Ingredients:

  • 4 medium sweet potatoes (approx. 2 lbs / 900g)
  • 1 can (15 oz / 425g) chickpeas, drained and patted dry
  • 3 tbsp (42g) extra virgin olive oil
  • 1 tsp (2g) smoked paprika
  • 1/2 tsp (3g) garlic powder
  • 1 tsp (6g) kosher salt
  • 1/2 tsp (1g) cracked black pepper
  • 1/4 cup (15g) red onion, finely diced
  • 1/4 cup (15g) fresh parsley, chopped
  • 2 tbsp (8g) fresh dill, chopped
  • 1/4 cup (40g) English cucumber, small dice
  • 2 tbsp (30ml) lemon juice
  • 3 tbsp (45ml) tahini
  • 1 clove (5g) garlic, minced
  • 3 tbsp (45ml) warm water

Instructions:

  1. Preheat your oven to 425°F (220°C) and line a large baking sheet with parchment paper. Note: High heat is non negotiable for the char.
  2. Scrub the sweet potatoes and slice them lengthwise down the center, but don't cut all the way through. This creates the boat shape.
  3. In a medium bowl, toss the drained chickpeas with 1 tbsp olive oil, smoked paprika, garlic powder, salt, and pepper. Spread these on one half of your baking sheet.
  4. Brush the interiors and skins of the potatoes with the remaining olive oil and a sprinkle of salt. Place them cut side up on the other half of the sheet.
  5. Bake for 30-35 minutes until the potato skins look wrinkled and the chickpeas are golden and crisp.
  6. While the roasting is happening, mix the diced cucumber, red onion, parsley, and dill in a bowl. Toss them with 1 tbsp lemon juice and a pinch of salt.
  7. Remove the Mediterranean Sweet Potato boats from the oven and use a fork to lightly fluff the orange interior.

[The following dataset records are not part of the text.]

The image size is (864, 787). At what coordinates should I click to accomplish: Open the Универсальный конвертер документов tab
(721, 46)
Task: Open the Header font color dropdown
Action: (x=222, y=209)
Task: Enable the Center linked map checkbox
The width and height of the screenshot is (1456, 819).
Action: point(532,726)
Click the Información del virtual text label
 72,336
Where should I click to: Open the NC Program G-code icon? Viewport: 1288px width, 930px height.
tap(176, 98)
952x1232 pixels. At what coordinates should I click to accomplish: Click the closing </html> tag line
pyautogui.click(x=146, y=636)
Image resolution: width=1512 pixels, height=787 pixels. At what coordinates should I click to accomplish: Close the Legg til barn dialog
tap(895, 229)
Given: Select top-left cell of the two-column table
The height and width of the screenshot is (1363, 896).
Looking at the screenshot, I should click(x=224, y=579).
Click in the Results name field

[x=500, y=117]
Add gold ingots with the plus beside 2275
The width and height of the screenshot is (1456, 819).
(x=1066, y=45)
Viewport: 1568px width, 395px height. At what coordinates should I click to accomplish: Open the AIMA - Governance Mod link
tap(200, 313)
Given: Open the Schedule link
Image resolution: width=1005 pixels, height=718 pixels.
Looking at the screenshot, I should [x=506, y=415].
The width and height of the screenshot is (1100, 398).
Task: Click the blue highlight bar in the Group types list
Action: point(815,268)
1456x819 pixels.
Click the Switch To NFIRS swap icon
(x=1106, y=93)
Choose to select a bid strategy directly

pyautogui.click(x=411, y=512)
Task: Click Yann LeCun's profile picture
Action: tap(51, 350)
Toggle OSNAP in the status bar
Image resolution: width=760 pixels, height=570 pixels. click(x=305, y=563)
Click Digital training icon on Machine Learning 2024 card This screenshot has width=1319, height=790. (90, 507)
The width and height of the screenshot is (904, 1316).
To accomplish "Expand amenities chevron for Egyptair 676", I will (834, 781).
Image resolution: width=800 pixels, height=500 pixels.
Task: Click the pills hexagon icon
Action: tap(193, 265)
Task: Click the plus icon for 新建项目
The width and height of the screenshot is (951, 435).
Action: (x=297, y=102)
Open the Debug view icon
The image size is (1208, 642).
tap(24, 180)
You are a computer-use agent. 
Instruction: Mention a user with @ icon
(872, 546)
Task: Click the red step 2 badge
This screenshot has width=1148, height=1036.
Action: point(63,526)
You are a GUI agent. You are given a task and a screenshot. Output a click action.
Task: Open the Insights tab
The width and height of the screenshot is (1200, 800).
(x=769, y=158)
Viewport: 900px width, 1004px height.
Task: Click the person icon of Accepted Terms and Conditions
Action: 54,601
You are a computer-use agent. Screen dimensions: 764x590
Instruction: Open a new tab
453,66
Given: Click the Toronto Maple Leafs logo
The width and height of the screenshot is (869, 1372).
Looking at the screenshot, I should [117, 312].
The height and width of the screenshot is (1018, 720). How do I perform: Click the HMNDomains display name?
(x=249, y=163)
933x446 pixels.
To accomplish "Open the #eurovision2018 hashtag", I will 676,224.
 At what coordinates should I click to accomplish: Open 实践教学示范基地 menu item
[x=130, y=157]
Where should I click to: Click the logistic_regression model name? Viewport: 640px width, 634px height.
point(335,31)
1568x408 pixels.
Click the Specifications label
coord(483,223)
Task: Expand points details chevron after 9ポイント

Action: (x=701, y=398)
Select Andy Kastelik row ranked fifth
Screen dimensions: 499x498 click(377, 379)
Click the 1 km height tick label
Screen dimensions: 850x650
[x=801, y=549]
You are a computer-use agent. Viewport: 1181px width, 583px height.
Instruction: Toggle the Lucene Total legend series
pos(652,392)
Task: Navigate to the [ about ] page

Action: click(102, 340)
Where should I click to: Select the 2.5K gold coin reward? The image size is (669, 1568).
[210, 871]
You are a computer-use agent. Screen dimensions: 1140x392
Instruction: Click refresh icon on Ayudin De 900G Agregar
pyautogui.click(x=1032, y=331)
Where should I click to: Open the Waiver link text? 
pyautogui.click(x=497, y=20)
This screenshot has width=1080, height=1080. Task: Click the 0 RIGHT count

Note: This creates more surface area for the sauce to soak in.
  8. Whisk together the tahini, remaining 1 tbsp lemon juice, and minced garlic. Slowly whisk in warm water until the sauce is velvety and pourable.
  9. Fill each potato boat with the fresh herb salad, top with crumbled feta and those crispy chickpeas, and finish with a drizzle of the garlic tahini sauce.